§ **Description of the task**
Copy out the lines of data below exactly as they appear, from the line containing "Task: Click the Return home house icon" down to the line containing "click(490, 372)", including both of those lines.

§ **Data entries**
>> BEGIN
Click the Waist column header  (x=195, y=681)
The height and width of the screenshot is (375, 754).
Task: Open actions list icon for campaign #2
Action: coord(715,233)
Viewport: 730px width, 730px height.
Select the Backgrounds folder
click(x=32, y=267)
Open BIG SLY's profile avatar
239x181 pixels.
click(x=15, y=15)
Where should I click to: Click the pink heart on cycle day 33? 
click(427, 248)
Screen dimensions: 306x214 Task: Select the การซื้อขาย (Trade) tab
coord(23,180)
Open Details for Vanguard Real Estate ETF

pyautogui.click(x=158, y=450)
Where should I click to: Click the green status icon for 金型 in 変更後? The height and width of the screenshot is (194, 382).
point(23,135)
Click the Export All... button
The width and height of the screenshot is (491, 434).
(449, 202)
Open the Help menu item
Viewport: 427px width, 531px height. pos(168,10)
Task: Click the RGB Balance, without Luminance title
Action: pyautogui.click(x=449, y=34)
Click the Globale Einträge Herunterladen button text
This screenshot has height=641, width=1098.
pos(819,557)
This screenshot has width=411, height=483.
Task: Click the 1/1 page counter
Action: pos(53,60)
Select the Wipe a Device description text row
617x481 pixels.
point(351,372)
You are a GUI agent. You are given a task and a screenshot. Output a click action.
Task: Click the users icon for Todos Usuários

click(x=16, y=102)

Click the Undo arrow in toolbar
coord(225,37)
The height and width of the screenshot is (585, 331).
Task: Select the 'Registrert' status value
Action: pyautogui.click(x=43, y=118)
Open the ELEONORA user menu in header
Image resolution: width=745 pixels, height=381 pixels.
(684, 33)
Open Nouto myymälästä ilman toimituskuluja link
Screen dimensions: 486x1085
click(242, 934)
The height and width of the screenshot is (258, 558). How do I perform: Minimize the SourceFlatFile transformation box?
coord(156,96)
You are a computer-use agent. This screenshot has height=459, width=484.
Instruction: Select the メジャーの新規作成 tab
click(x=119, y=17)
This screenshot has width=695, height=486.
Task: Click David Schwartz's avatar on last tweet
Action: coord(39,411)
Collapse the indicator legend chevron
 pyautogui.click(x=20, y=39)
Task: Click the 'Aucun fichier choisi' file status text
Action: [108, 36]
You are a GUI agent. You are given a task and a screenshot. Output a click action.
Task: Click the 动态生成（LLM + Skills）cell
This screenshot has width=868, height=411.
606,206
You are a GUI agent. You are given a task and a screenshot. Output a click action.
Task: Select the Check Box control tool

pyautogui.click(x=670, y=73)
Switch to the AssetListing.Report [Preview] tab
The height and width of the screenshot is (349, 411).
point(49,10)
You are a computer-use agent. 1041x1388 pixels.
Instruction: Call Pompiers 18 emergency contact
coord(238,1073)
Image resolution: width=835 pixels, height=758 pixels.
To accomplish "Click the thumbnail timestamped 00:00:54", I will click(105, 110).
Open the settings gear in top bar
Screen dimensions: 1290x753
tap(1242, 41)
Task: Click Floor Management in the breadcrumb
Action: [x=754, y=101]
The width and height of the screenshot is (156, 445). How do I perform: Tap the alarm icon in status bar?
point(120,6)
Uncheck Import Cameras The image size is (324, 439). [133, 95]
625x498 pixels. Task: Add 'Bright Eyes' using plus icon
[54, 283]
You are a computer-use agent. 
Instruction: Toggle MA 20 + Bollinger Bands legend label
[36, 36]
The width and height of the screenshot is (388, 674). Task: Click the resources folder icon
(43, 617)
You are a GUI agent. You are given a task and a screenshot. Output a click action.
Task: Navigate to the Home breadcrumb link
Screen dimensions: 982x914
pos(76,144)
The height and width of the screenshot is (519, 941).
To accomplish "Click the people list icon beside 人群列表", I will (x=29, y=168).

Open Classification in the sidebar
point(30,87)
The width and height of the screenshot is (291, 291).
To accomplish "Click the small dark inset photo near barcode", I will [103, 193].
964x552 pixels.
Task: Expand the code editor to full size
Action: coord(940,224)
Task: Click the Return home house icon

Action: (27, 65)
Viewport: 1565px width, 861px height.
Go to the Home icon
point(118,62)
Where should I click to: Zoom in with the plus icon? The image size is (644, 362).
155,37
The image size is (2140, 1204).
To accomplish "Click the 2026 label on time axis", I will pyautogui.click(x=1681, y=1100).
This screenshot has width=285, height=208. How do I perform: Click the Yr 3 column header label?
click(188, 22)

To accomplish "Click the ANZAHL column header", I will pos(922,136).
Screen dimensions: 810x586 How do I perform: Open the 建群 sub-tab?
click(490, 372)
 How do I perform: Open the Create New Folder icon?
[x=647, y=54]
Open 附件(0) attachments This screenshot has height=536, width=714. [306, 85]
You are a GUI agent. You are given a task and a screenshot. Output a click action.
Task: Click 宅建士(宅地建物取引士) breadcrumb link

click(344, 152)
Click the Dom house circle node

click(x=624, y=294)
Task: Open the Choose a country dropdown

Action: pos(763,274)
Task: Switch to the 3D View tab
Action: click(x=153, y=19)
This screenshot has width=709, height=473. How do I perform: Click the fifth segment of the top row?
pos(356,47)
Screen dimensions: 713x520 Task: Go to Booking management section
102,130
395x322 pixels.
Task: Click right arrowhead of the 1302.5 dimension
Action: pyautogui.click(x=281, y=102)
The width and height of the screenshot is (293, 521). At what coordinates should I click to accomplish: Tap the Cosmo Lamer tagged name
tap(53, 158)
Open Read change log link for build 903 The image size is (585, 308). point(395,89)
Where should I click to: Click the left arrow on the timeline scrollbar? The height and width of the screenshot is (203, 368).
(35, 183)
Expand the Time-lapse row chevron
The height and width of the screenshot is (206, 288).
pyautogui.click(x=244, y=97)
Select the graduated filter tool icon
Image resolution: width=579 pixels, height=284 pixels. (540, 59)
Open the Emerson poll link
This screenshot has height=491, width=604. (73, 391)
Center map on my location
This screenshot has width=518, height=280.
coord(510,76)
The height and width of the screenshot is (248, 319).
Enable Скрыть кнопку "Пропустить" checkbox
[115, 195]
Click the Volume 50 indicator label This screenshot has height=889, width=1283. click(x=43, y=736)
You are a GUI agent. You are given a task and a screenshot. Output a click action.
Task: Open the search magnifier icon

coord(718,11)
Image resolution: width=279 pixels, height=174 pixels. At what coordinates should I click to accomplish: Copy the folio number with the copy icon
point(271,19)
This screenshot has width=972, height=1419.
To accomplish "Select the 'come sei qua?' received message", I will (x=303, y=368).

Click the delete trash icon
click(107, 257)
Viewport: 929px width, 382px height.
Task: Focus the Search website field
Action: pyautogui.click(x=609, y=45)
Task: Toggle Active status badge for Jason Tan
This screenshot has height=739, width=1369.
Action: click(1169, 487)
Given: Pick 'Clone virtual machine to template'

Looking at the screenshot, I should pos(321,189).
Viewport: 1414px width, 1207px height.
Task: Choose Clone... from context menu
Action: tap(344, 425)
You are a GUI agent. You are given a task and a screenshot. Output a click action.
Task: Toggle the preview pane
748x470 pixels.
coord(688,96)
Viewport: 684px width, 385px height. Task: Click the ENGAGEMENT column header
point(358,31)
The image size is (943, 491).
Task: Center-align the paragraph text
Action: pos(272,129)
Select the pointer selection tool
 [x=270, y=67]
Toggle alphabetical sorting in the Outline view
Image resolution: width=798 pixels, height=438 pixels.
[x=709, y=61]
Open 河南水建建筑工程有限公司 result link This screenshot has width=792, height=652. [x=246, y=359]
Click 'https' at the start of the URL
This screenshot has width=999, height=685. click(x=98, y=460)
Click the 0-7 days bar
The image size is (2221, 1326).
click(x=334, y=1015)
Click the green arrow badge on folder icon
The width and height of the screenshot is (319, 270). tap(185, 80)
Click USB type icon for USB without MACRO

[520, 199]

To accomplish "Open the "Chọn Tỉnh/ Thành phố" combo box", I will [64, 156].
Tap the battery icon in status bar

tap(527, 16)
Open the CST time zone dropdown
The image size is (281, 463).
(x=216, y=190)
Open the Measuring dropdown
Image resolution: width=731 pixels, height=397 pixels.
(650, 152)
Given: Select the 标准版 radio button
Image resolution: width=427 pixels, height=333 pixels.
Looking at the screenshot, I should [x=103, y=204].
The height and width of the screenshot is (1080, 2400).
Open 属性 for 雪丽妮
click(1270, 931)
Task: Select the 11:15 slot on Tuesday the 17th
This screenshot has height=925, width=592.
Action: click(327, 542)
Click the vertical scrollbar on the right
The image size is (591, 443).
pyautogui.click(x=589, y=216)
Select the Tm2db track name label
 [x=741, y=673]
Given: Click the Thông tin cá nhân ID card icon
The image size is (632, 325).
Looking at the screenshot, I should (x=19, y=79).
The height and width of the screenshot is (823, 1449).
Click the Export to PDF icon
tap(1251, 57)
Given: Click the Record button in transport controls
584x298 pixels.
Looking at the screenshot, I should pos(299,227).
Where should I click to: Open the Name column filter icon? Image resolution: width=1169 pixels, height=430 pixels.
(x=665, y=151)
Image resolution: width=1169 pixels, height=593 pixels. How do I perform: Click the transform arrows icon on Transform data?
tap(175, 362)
>> END
§ **Completed exercise**
Task: Click the Return home house icon

Action: (27, 65)
Viewport: 1565px width, 861px height.
Go to the Home icon
point(118,62)
Where should I click to: Zoom in with the plus icon? The image size is (644, 362).
155,37
The image size is (2140, 1204).
To accomplish "Click the 2026 label on time axis", I will pyautogui.click(x=1681, y=1100).
This screenshot has width=285, height=208. How do I perform: Click the Yr 3 column header label?
click(188, 22)

To accomplish "Click the ANZAHL column header", I will pos(922,136).
Screen dimensions: 810x586 How do I perform: Open the 建群 sub-tab?
click(490, 372)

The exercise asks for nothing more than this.